**EXERCISE PROMPT:** Locate the line bearing "Given: Tap info icon on second My Work List" in the material below, then reproduce it and each following line up to and including the line bearing "The height and width of the screenshot is (900, 603).".

**DATASET RECORDS:**
_ _ _ _ _
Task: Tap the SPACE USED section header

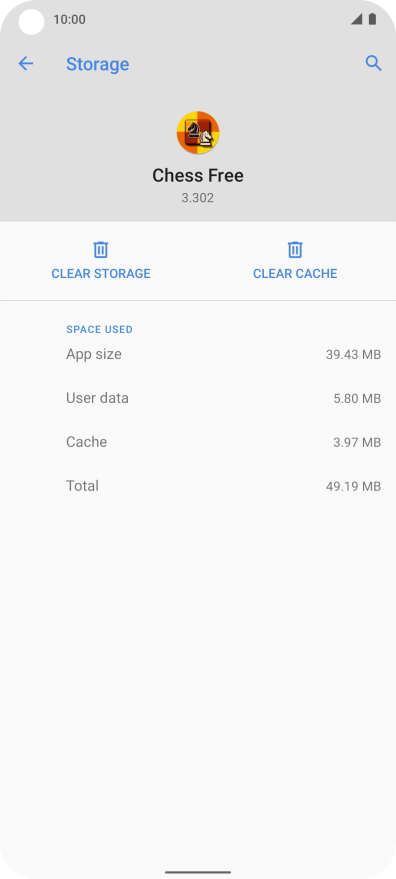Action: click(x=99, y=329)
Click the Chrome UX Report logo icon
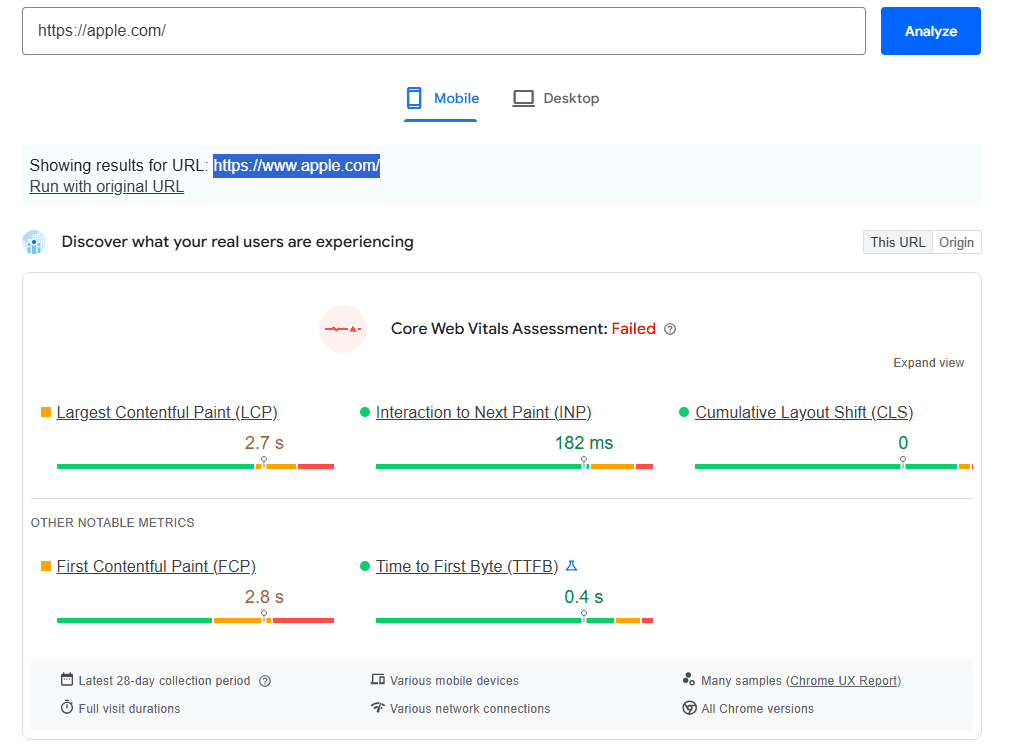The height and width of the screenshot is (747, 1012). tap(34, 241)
_ _ _ _ _
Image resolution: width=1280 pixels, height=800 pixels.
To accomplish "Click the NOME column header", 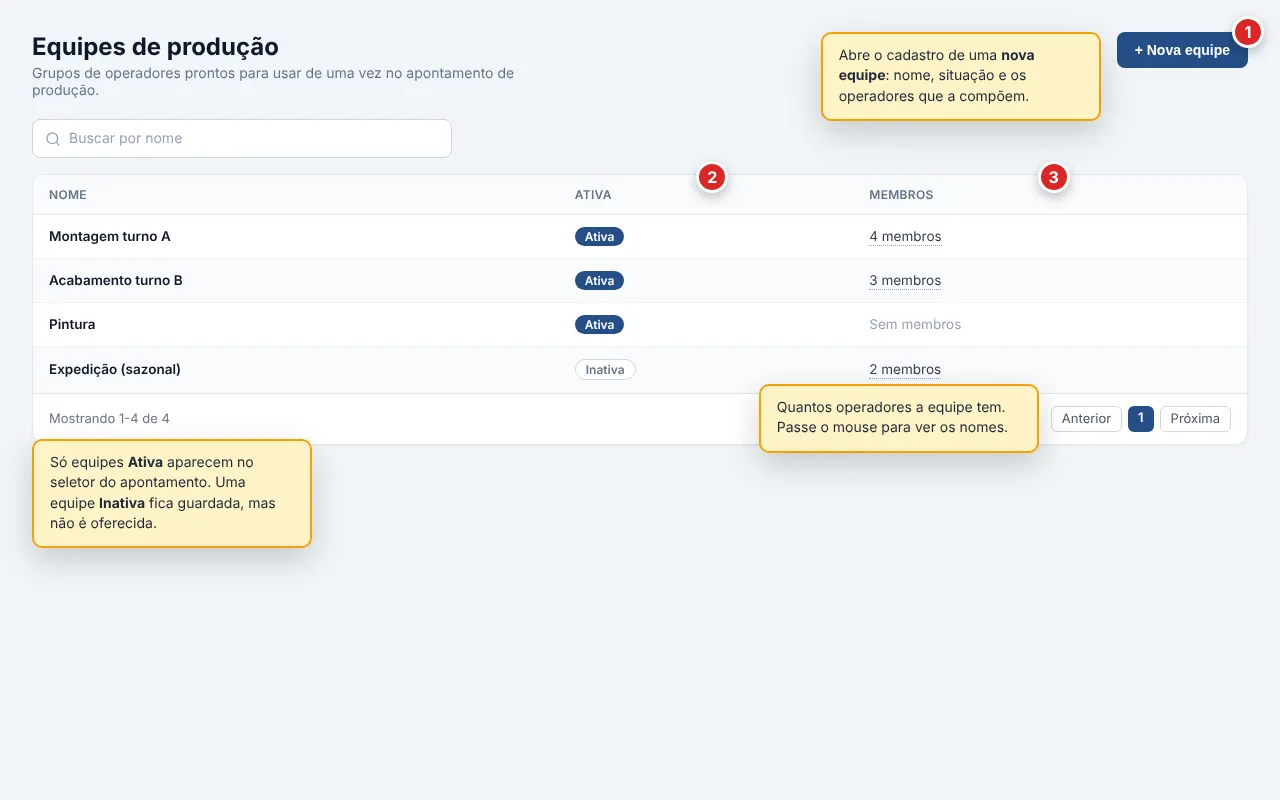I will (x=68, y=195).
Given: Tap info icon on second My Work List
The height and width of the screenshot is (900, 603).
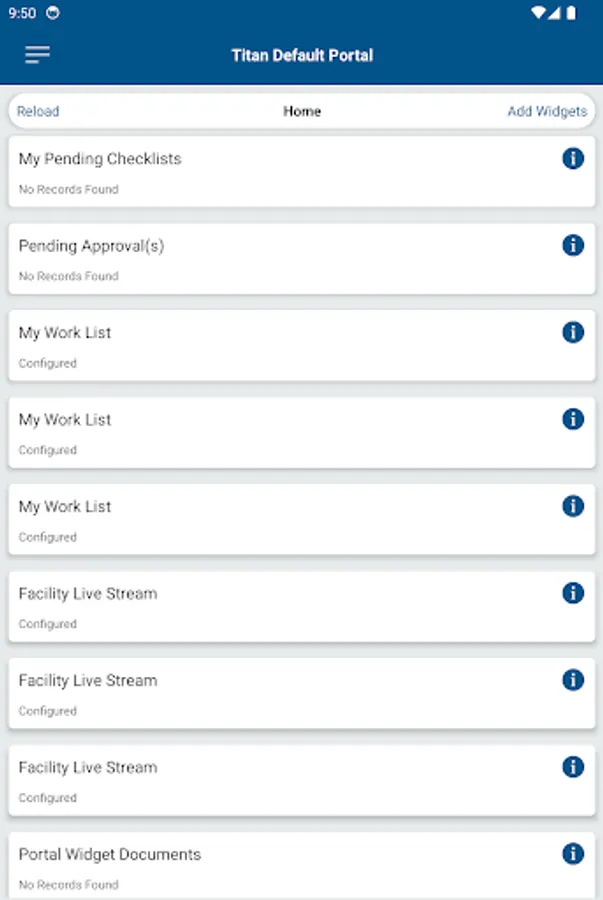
_ _ _ _ _
**WRITTEN ANSWER:**
Given: Tap info icon on second My Work List
The height and width of the screenshot is (900, 603).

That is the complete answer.